* Exercise objective *
Write out an exact copy of the line containing "950x577 pixels." and all lines that follow it in the data below, leaving out pictures.

* Material for this task *
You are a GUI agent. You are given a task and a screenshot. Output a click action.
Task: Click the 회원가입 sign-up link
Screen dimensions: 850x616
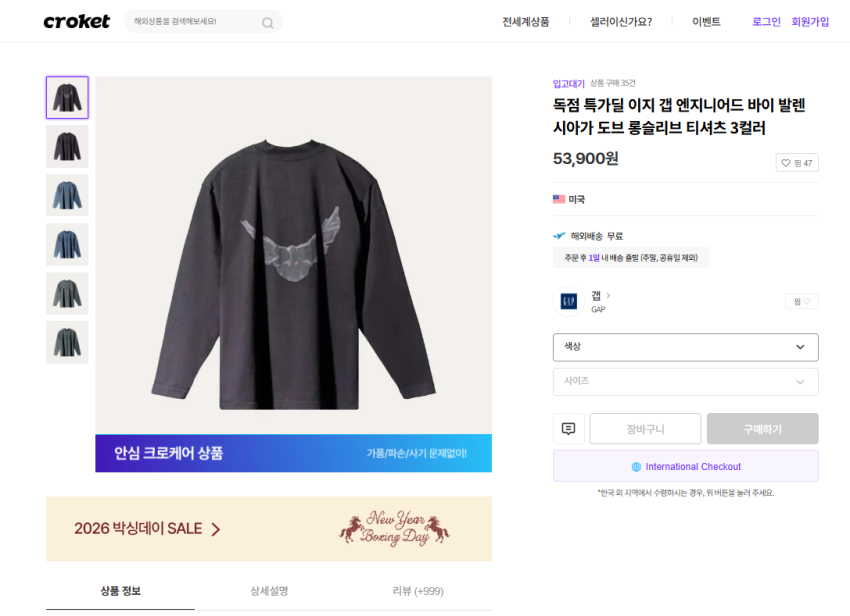[810, 22]
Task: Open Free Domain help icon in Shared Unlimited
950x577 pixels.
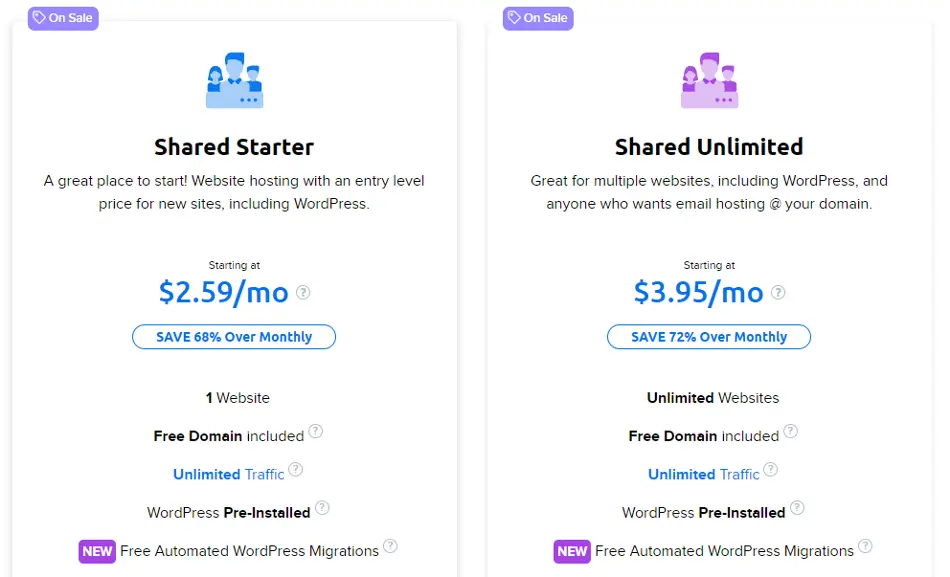Action: click(791, 431)
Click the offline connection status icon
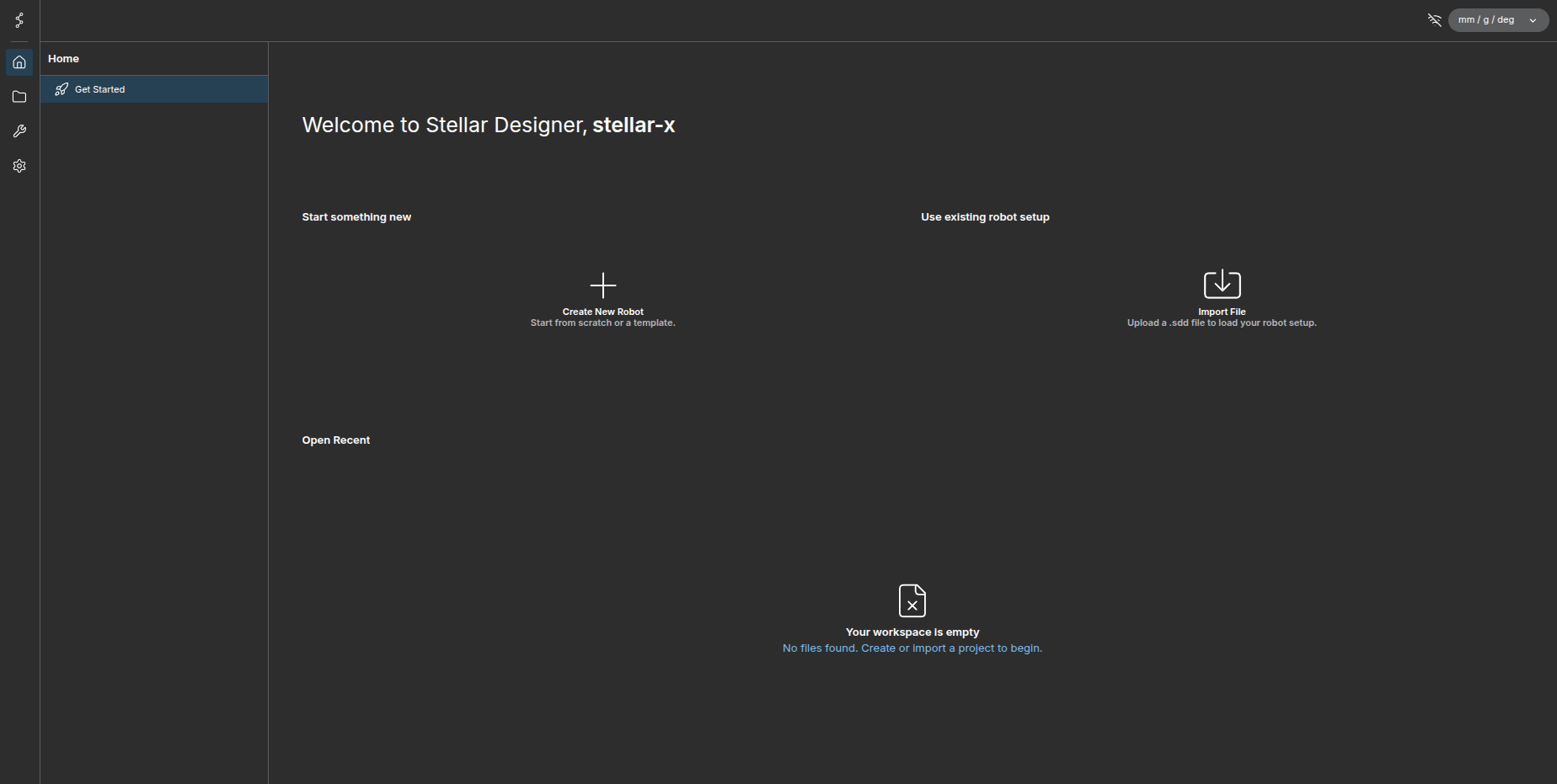This screenshot has height=784, width=1557. point(1434,20)
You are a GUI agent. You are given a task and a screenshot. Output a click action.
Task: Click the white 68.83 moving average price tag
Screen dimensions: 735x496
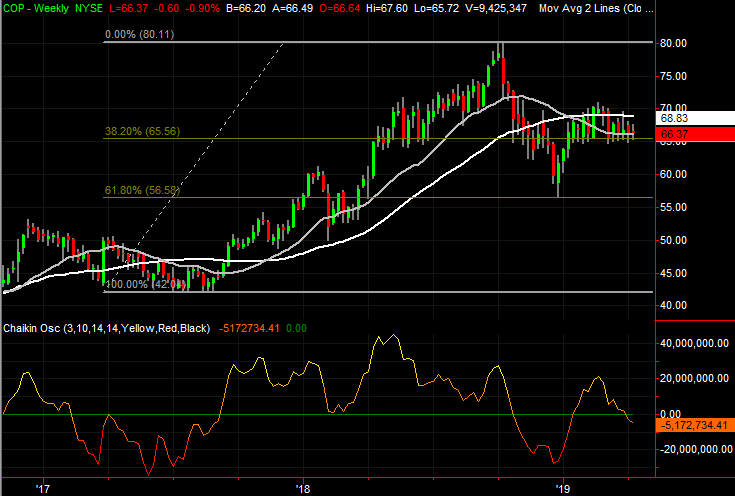tap(672, 118)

* Written response *
950x577 pixels.
Action: click(791, 431)
Click the offline connection status icon
This screenshot has height=784, width=1557. point(1434,20)
You are a GUI agent. You are given a task and a screenshot. Output a click action.
Task: Click the white 68.83 moving average price tag
Screen dimensions: 735x496
tap(672, 118)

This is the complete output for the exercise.